Warning: There is no way to guess if a patient is in a Part A or Part B stay, Gilhooly stresses. Even if a nursing facility has certain floors for "skilled nursing care," using that premise to assume the patient is a Part A admit is still a bad idea. "Check with the individual at the nursing home who maintains the SNF/NF's census," Gilhooly explains. "They will know, on a day-by-day basis, whether the patient is in a Part A stay versus a Part B stay (which can vary from one day to the next)."

3. Leave the Professional Portion to Medicare

For services with both a technical and a professional component that your physician performs for a nursing facility patient in your office, you should report only the professional component -- such as the written interpretation of an x-ray -- to your Medicare carrier/MAC.

And for many of the medications your physician might administer to a nursing home patient in a Part A stay, Medicare Part B will not reimburse you in the usual manner. Instead, you must submit a claim to, and seek payment from, the nursing facility itself for reimbursable expenses for medications, supplies, the technical components of diagnostic services, etc. as explained in step one.

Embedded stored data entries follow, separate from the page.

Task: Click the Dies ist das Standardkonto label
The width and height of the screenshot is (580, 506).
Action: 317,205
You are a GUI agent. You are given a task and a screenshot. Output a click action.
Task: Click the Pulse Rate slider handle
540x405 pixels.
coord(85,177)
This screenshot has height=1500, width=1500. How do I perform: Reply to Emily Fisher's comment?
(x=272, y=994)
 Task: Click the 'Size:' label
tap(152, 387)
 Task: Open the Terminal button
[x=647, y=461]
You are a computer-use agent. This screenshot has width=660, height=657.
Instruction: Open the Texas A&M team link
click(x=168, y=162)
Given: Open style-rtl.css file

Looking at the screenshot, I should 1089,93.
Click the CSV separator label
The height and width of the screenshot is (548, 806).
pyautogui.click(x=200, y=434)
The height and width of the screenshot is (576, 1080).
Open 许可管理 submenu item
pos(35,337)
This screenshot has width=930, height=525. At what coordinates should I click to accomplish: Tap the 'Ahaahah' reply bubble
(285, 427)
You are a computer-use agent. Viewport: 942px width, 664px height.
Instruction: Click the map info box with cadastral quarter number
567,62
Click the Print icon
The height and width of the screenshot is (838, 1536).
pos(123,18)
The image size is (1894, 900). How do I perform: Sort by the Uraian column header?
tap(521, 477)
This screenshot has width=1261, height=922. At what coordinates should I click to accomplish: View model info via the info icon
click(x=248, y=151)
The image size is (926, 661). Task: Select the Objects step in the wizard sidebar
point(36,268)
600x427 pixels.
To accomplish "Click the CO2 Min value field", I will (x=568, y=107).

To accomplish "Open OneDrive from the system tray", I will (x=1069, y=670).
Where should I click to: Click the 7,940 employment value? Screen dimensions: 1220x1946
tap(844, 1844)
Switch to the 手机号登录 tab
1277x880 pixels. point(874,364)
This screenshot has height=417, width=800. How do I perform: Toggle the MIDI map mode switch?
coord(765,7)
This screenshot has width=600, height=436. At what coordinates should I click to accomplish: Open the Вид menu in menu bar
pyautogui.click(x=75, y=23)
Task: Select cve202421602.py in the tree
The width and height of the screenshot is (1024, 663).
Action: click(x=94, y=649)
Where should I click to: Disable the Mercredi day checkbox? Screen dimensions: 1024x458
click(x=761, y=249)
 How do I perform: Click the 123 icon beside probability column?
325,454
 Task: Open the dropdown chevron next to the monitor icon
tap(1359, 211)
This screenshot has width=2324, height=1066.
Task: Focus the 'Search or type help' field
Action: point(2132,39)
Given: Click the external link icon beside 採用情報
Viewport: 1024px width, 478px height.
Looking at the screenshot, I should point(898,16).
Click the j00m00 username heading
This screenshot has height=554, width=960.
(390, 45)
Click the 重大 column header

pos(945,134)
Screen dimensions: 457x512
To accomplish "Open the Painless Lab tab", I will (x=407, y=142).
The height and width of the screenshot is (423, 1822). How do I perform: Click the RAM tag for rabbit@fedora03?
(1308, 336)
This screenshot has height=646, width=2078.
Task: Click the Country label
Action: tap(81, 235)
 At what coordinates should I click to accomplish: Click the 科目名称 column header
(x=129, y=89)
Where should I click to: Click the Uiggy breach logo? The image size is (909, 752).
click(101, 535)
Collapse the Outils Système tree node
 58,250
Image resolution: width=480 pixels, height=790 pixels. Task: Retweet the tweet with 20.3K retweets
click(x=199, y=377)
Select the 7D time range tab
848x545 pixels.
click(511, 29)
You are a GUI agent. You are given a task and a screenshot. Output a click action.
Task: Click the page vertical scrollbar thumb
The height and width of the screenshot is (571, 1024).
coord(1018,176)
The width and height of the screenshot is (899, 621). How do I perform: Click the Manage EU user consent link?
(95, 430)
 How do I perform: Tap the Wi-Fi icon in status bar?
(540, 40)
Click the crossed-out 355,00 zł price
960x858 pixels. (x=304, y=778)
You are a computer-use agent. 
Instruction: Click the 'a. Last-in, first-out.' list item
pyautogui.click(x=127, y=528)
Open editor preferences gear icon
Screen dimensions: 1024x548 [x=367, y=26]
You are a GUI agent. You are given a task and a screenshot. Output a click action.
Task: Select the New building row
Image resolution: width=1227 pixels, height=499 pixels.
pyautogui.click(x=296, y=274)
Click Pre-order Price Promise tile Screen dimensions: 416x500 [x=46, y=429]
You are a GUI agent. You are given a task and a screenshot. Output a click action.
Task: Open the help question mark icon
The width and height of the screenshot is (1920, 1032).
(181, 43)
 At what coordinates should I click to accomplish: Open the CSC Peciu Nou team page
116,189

Example 1: An ophthalmologist sees a patient and performs an intravitreal injection of Kenalog, 20 mg. You're unaware that the patient is an SNF resident, so you report 67028 (Intravitreal injection of a pharmacologic agent [separate procedure]) for the injection and two units of J3301 (Injection, triamcinolone acetonide, not otherwise specified 10 mg) for Kenalog.

If the patient is an SNF resident, covered by Medicare Part A, the carrier will likely deny reimbursement for the drug. For an SNF patient in this scenario, you should report 67028 to the Medicare Part B carrier, and the cost of the medication (two units of J3301) to the SNF.

Example 2: Using a handheld fundus camera, the ophthalmologist takes fundus photographs of an SNF patient. Submit a claim to your Medicare Part B carrier for the professional component of the fundus photography, using CPT code 92250-26 (Fundus photography with interpretation and report; professional component). Submit a claim to the SNF with 92250-TC (... technical component).